W.P. Carey did not disclose the payments to investors. W.P. Carey, through Park and Fernandez, also requested sham invoices from the broker-dealer as a means to conceal the payments and circumvent applicable regulatory limitations on compensation to broker-dealers. By circumventing this limitation, W.P. Carey indirectly collected an excess of $6.4 million in fees and reimbursements from the REITs above what was legally permissible.

Undisclosed Payment for Proxy Solicitation Services: In 2002, W.P. Carey proposed to merge two of its affiliated REITs, subject to approval by shareholders of the REITs. W.P. Carey caused the two REITs to pay $100,000 to a broker-dealer, which had sold the REITs’ shares to investors, to solicit shareholder votes in favor of the merger. In the registration statement and proxy materials for the merger, W.P. Carey failed to disclose the $100,000 payment that Park authorized to the broker-dealer for proxy solicitation services.

Unregistered Offering: In 2002 and 2003, W.P. Carey and Carey Financial offered and sold more than $235 million of one of the affiliated REIT’s shares without a registration statement being in effect, in violation of the registration provisions of the federal securities laws.

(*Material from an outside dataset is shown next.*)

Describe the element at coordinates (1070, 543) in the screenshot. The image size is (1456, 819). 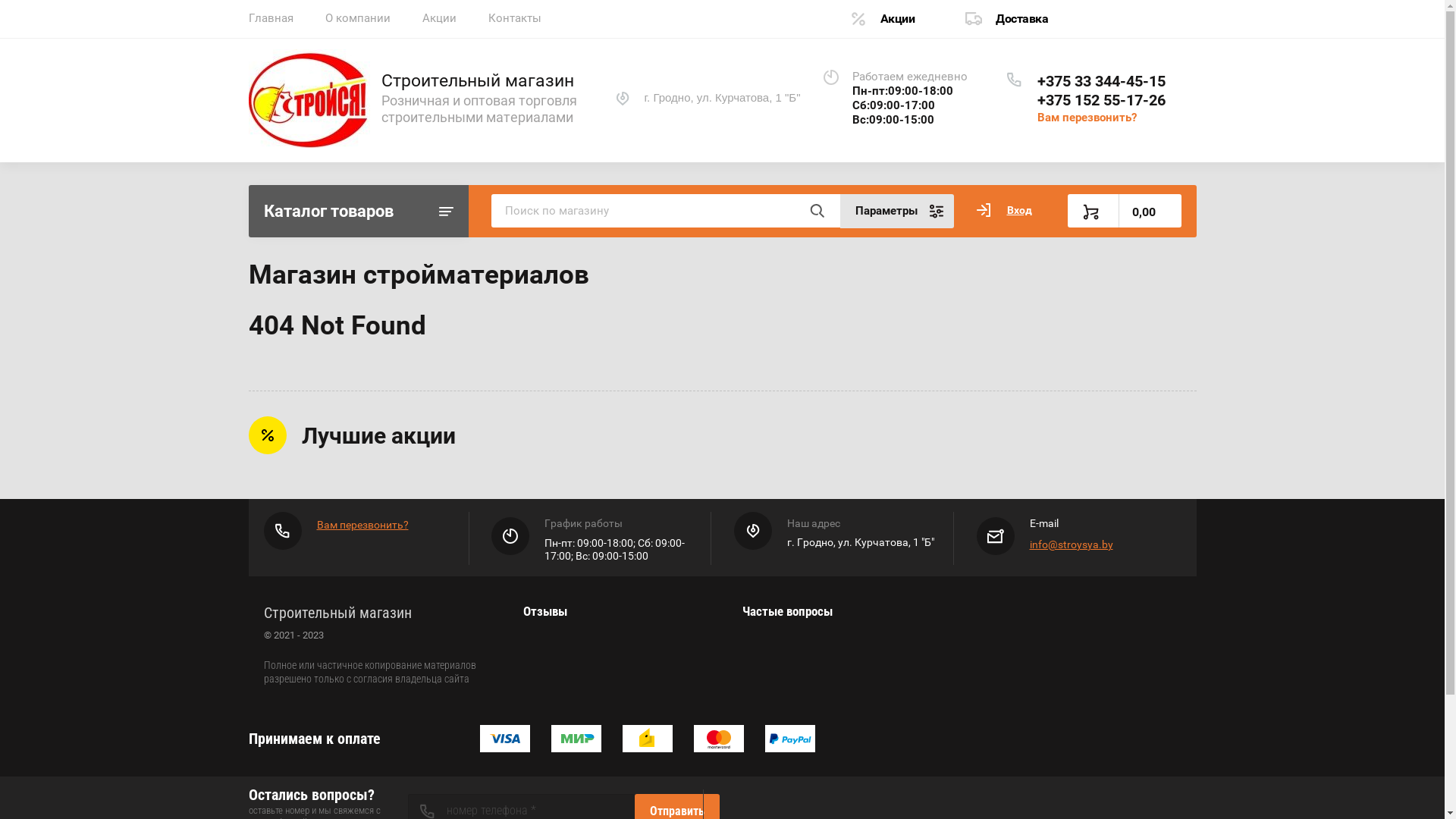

Other Disclosure Failures: W.P. Carey also failed to comply with other disclosure requirements. In filings with the Commission, W.P. Carey failed to disclose the bankruptcy of a company at which a W.P. Carey senior executive was previously the CFO. In addition, prior to 2004, the majority of executive officers and directors of the affiliated REITs failed to file forms required under Section 16(a) of the Securities Exchange Act of 1934, and the REITs’ annual proxy statements and reports falsely stated there were no Section 16(a) delinquent filings.

The defendants agreed to settle the Commission’s charges without admitting or denying the allegations of the complaint. In addition to the financial penalties, W.P. Carey agreed to a permanent injunction from violating the antifraud, reporting, proxy, books and records, and registration provisions of the federal securities laws. The disgorgement and prejudgment interest will be distributed to the affected REITs. Carey Financial agreed to a permanent injunction from violating the registration provisions of the federal securities laws.

Park additionally agreed to a permanent injunction from violating, or aiding and abetting violations of, the antifraud, reporting, proxy, and books and records provisions of the federal securities laws, and Fernandez agreed to a permanent injunction from violating, or aiding and abetting violations of, the antifraud, reporting, and books and records provisions of the federal securities laws.

All of the settlements are subject to court approval. The Commission’s investigation is continuing.